Las estimaciones, sin embargo, demostraron ser bastante cercanas a la realidad. El pico máximo de “recipientes” de DACA, según la estadística oficial consignada por el Servicio de Ciudadanía e Inmigración de Estados Unidos (USCIS por sus siglas en inglés) se alcanzó en 2018 con más de setecientos mil beneficiarios activos, de los cuales el ochenta por ciento de origen mexicano. Esta última cifra descendió a menos de seiscientos mil en la actualidad y se calcula que el próximo año decaerá a no más de quinientos mil como efecto de la cancelación de nuevas solicitudes, medida conseguida por el gobierno de Trump en tanto la Corte decide si suprimir o mantener el programa, así como por el vencimiento natural de las vigentes.
Cuando en 2017 el presidente Trump, al inicio de su mandato, anunció la cancelación del DACA, en México se tomaron medidas anticipando un posible flujo de retorno de jóvenes indocumentados. Una de las principales, la aprobación de reformas a la Ley General de Educación para garantizar su incorporación, con trámites simplificados, al sistema educativo del país. Afortunadamente la oleada migratoria de retorno no se presentó con la magnitud esperada, lo que no resta valor a la decisión legislativa asumida en ese momento.

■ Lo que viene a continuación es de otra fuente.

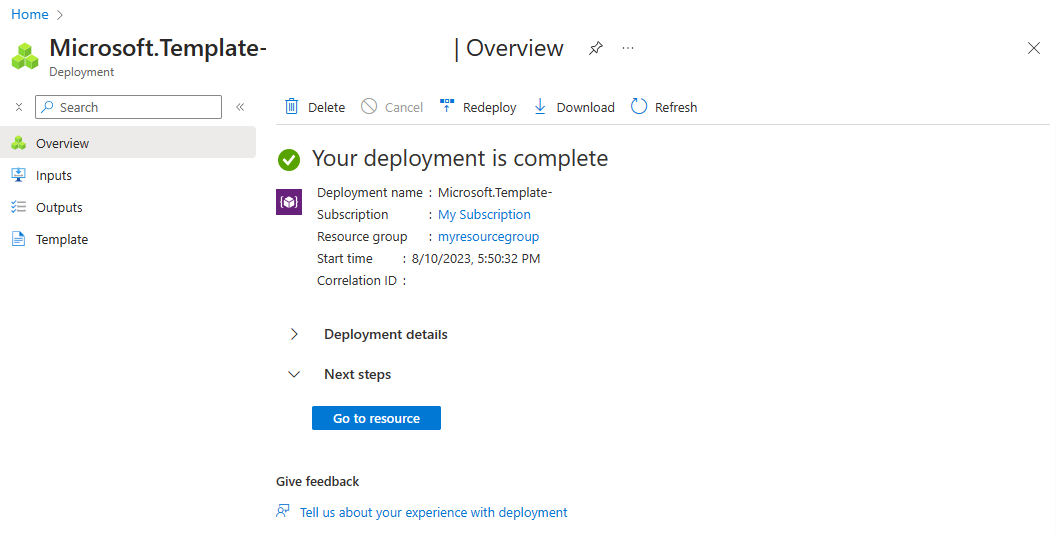Download the deployment using the arrow icon
The image size is (1056, 535).
[540, 106]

En caso de reelegirse para un segundo mandato, el presidente Trump probablemente persevere en la extinción del DACA, lo que podría configurar un escenario complicado a partir del 2021. Pero ese no es el único problema. En el marco de la emergencia del Covid-19, multitud de jóvenes que participan en el DACA han resultado especialmente damnificados. La Secretaria de Educación, Betsy DeVos, anunció en días pasados que ellos no participarían en el programa emergente de ayudas económicas para estudiantes universitarios, dispuesto como parte de las medidas gubernamentales de alivio a la crisis. La decisión ha sido confrontada por los senadores demócratas, pero está vigente.
Aunado a lo anterior, los beneficiarios DACA que cuentan con puestos eventuales de trabajo han sido de los contingentes más afectados por la actual ola de despidos, en cuyo caso han quedado en condición de indocumentados que pueden ser deportados.
¿Qué tan preparado está el país para recibir y acoger en buenas condiciones a quienes resulten afectados por los ataques al DACA? Es algo en que vale la pena considerar hoy, porque mañana puede ser un elemento adicional a nuestras propias crisis.